Volume 471: debated on Tuesday 29 January 2008

12. What recent consideration he has given to changing the types of establishment in which female convicts are detained. (182477)

The Government’s response to the Corston report makes a commitment to consider the future of the women’s custodial estate. A project has been set up to examine Baroness Corston’s recommendation that the women’s estate should be replaced with smaller, geographically dispersed custodial units. I hope that that project will report to Ministers in April.

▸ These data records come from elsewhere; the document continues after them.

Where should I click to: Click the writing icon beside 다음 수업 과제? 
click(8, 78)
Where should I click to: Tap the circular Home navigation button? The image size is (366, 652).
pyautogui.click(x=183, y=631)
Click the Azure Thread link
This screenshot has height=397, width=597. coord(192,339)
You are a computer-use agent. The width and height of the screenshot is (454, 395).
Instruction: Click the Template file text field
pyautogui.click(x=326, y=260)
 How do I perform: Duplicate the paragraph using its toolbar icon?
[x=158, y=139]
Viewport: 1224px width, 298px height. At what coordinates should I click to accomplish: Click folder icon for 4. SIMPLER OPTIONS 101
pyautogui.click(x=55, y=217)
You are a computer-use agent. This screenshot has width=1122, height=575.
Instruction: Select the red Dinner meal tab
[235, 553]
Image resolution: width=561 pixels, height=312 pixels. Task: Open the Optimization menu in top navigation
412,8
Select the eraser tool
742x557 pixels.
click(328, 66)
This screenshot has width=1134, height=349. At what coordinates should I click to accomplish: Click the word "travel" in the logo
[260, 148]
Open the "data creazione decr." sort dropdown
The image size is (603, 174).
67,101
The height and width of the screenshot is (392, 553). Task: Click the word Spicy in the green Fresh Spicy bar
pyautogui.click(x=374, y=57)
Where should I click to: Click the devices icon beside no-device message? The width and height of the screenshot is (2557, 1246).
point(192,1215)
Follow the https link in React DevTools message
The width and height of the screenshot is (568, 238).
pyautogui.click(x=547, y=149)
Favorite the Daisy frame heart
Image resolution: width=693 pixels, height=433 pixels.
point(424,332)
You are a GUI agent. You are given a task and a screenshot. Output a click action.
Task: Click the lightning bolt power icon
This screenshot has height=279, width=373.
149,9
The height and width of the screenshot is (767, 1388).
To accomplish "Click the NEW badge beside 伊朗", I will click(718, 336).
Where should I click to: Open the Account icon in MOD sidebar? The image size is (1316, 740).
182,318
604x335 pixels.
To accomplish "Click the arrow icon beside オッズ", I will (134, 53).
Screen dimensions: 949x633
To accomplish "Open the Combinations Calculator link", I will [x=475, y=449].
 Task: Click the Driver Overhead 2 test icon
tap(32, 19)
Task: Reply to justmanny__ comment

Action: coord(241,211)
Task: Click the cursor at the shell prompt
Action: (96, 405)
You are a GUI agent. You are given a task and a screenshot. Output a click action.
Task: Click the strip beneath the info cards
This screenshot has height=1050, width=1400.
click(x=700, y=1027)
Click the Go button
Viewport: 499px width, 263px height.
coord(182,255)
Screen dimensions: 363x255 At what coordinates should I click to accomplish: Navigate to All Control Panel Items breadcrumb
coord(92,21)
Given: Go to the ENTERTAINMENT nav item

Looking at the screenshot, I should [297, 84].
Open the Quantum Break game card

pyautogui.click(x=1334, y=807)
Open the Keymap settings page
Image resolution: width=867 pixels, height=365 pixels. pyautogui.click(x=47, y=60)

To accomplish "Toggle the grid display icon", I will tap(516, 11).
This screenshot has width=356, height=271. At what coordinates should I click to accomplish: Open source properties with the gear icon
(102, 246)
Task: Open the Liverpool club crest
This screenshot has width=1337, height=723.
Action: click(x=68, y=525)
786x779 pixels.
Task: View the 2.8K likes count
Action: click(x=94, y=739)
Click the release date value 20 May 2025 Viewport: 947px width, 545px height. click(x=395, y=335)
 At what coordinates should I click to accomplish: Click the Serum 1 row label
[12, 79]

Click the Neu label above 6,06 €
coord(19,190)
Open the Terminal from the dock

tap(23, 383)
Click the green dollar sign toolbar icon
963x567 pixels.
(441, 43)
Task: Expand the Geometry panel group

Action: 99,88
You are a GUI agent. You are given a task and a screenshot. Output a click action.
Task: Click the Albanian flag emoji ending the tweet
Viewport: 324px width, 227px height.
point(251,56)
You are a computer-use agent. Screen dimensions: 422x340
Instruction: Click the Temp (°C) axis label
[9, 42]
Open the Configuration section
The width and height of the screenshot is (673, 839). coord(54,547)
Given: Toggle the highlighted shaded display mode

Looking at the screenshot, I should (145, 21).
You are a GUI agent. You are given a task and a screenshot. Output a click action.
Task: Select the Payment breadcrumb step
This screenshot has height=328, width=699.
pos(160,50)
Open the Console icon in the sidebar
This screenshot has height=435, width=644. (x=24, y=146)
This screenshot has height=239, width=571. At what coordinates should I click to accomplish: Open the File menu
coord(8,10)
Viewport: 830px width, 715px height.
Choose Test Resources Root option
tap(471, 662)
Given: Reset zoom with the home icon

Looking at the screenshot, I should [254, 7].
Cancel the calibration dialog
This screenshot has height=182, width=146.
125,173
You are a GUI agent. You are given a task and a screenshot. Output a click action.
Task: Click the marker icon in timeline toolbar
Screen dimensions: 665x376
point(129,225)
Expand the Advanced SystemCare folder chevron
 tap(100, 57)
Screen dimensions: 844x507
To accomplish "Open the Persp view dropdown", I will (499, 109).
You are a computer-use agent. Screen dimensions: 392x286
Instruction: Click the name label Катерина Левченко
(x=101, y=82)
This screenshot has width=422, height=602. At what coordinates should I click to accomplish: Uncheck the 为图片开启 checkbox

Can the Minister give some indication of the time scale? The Corston review was published about nine months ago, and can be contrasted with the Carter review, which recommended the expansion of male prisons. It seems as if all the available money is being targeted at the men, while women are being left in conditions that are totally unsuitable, given that 70 per cent. of female prisoners have mental health conditions.

I do not accept that—and the figures that I have suggest that 80 per cent. of female prisoners, rather than 70 per cent., have diagnosable mental ill health. The hon. Lady is not right to suggest that the approaches are separate. There is no doubt that the work that we are doing through the project to which I referred, which will establish more detail about how the reconfiguration of the women’s estate would work, as well as how smaller units would work and the extent to which they would be appropriate, will inform our estate strategy. Lord Carter referred in his report to the need to ensure that investment under that programme is made in such a way that it can assist in ensuring that women are not disadvantaged in the custodial system. The hon. Lady has made it clear that the needs of women are often different, and I agree with her. That is why I am the ministerial champion whose role is to ensure that we implement in a sensible way the 40 of the 43 recommendations in Baroness Corston’s report that we have accepted. These approaches can go hand in hand.